THEATRE never stands still but the pace of change grows ever quicker, typified by the innovative work of Leeds company Slung Low and York multi-media pioneers Pilot Theatre. The term “anti-theatre” has been coined for Alan Lane’s Slung Low, but that is nonsense. Blood + Chocolate, their first collaboration with Pilot, is more a case of theatre + theatre + film; theatre + cordless headphones for the audience; and York’s historic streets + Anna Gooch’s brilliant design eye.

Yet it is still rooted in storytelling; in this case, epic open-air story-telling as Waggon Plays street theatre meets the spirit of Illuminating York.

Add Pilot’s pioneering Marcus Romer, the Starship Enterprise/Captain Kirk of York theatre; York Theatre Royal and producer Liam Evans-Ford’s know-how for the big event from last summer’s York Mystery Plays; and York’s playwright for all reasons, Mike Kenny, and Blood + Chocolate is born.

The play is so called because all York’s soldiers at the front at Christmas 1914 were issued with a tin of Rowntree’s chocolate at the Lord Mayor’s decree.

It begins with Slung Low’s yellow van pulling up, releasing a flare and instructing the 300-strong throng in Exhibition Square to don headphones. From hereon, you are as much in a movie experience as a theatrical one; the sound being mixed live by Matt Angove, feeding in Heather Fenoughty’s compositions, Craig Brown’s choral singers, sound effects and dialogue that can be delivered directly in front of you, or from a balcony, or at the very top of Clifford’s Tower.

The community cast of 180 – 60 per cent reassembled from the 2012 Mystery Plays – is also on earpieces, being given instructions by Lane, not heard by the audience. “Keep in character,” he apparently tells them as they rush through the streets. In other words, he is directing live, again a break with traditional theatre boundaries and more akin to a film set.

He and his cast are working with a support network of 600, ranging from costume makers to a brisk-moving lighting rig team and black-coated wardens, pointing to the next scene with torches or guiding you across a street alongside wide-winged angels as a bus is made to wait.

Aided by the “Chocolate Letters” from the city archives, Kenny tells of the young soldiers at the front in France; the women who took over their jobs at the chocolate factories; and the Quaker factory owners and conscientious objectors alike who must face up to their pacifist beliefs.

Forty actors have speaking roles, led by four professionals as the mood changes from zeal and optimism that the war will be over by Christmas, through the grind and horror of trench warfare; to its aftermath. North Yorkshireman Luke Adamson is soldier George, off to the front with brother Fred (Anthony Harrison); Lisa Howard is their Mother; Jo Mousley is Sarah, one of the girls working and waiting for news; and Richard Standing is the conscientious objector, The Conscience, the most haunting, troubling character.

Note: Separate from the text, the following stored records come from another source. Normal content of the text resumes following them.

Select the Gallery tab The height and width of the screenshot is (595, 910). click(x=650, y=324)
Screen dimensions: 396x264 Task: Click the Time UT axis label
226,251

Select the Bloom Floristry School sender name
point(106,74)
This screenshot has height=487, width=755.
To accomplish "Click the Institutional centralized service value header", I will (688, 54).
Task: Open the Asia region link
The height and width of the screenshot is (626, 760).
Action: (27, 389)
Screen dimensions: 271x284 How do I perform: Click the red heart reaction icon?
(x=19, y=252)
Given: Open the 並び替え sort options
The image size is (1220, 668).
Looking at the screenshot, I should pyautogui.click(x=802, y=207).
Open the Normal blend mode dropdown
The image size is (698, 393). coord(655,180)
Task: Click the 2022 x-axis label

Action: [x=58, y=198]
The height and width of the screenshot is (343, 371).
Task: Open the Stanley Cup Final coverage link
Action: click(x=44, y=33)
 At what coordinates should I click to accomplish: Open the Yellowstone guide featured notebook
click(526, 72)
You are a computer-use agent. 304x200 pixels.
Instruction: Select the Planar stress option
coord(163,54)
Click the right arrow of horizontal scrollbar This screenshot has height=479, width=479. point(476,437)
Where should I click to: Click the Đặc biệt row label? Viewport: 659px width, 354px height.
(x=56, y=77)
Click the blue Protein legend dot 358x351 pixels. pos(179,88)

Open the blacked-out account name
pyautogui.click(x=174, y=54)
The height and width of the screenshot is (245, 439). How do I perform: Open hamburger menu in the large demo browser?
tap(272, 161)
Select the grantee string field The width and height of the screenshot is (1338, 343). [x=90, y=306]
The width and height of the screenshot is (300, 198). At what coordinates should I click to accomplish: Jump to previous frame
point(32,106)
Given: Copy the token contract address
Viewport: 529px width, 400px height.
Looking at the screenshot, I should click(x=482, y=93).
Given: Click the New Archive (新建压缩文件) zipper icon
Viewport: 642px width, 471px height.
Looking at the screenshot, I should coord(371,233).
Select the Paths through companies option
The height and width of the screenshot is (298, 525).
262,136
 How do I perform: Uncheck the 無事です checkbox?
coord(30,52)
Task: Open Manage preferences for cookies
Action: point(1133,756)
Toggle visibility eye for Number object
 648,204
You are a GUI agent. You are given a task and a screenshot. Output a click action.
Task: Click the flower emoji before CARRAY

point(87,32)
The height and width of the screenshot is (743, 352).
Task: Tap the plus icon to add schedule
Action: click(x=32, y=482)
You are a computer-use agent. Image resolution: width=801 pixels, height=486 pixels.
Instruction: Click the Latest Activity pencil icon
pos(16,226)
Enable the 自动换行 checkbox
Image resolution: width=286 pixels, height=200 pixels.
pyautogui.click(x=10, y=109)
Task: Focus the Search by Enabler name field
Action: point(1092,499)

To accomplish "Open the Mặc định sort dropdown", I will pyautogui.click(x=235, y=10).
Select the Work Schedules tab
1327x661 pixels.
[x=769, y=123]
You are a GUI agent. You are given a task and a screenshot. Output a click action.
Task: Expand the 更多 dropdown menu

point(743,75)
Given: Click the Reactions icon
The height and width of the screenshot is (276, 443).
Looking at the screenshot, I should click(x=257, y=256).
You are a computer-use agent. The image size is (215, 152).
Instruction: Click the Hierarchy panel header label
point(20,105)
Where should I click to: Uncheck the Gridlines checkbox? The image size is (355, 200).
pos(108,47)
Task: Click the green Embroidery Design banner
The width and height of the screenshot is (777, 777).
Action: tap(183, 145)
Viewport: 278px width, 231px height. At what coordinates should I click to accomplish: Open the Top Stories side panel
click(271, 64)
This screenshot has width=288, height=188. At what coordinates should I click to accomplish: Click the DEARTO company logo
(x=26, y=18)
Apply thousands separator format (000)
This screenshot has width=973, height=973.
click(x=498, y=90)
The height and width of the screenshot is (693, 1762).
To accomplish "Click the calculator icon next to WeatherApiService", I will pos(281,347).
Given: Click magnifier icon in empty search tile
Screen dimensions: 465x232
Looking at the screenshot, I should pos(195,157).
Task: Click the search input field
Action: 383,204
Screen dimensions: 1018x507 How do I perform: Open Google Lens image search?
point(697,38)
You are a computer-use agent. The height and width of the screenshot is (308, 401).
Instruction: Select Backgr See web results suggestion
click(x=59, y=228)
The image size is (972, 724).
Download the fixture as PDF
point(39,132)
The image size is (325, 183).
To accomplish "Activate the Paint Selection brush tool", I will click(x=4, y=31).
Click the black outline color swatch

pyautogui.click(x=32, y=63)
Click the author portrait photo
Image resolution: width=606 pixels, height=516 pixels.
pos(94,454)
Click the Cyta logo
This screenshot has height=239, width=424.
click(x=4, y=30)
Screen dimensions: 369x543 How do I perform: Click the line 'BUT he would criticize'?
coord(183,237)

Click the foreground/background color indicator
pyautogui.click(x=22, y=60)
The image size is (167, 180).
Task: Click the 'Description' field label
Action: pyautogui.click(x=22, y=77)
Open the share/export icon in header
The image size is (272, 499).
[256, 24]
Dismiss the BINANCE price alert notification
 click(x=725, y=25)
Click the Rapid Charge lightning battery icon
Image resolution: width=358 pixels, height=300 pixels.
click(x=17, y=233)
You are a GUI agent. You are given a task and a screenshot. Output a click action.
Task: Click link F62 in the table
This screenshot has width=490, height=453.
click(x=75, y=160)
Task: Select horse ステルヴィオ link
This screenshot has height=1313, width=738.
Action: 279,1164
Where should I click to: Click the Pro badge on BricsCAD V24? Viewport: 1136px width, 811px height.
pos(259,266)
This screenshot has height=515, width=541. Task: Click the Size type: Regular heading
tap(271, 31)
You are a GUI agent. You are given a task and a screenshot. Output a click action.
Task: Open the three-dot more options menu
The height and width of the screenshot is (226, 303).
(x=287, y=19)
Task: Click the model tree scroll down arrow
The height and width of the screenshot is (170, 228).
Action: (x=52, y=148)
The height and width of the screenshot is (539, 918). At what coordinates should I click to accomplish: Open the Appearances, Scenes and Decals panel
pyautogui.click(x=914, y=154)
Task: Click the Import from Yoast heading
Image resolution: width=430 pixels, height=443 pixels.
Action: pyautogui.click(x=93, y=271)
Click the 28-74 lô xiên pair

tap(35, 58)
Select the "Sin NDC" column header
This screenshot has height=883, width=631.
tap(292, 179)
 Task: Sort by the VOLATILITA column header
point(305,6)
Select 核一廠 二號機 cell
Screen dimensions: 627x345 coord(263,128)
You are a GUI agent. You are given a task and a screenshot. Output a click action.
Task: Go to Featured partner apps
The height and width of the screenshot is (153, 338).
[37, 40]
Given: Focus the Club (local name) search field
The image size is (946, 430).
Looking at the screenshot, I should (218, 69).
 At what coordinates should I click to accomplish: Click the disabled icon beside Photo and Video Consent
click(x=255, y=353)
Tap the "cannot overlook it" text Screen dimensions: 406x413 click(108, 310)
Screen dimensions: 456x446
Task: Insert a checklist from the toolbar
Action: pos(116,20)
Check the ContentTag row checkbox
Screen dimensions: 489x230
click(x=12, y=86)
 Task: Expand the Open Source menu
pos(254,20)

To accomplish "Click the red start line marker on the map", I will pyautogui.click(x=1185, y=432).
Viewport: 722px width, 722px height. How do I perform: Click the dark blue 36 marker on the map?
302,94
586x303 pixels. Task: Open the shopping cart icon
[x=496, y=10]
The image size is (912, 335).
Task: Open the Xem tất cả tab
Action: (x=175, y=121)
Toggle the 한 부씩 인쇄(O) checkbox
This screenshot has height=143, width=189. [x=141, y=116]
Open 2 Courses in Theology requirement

After a video projection spanning the entire De Grey Rooms frontage, further setpieces ensue on the near three-hour journey: the open-windowed Mansion House doubles as the factory dispensing the tins and a 40ft truck for a battlefield tableau (the play’s Picasso/Guernica moment). Post-reviving hot chocolate and a choral requiem in All Saints, Pavement, the long third act follows at the Eye of York. Here a ghostly nurse ballet, choreographed by Lucy Hind with sheets, accompanies the Great War’s closing chapter and the shell-shocked post-mortem. On the one hand, Kenny includes a rendition of Wilfred Owen’s poem Futility; on the other, a “2013 Girl” (Imogen Rowley) reads out the Ode Of Remembrance, in eternal gratitude for the sacrifices of those who served.

Every upcoming performance has deservedly sold out for this landmark production in a city that constantly fights above its weight in creating bravura, breathtaking theatre that matters.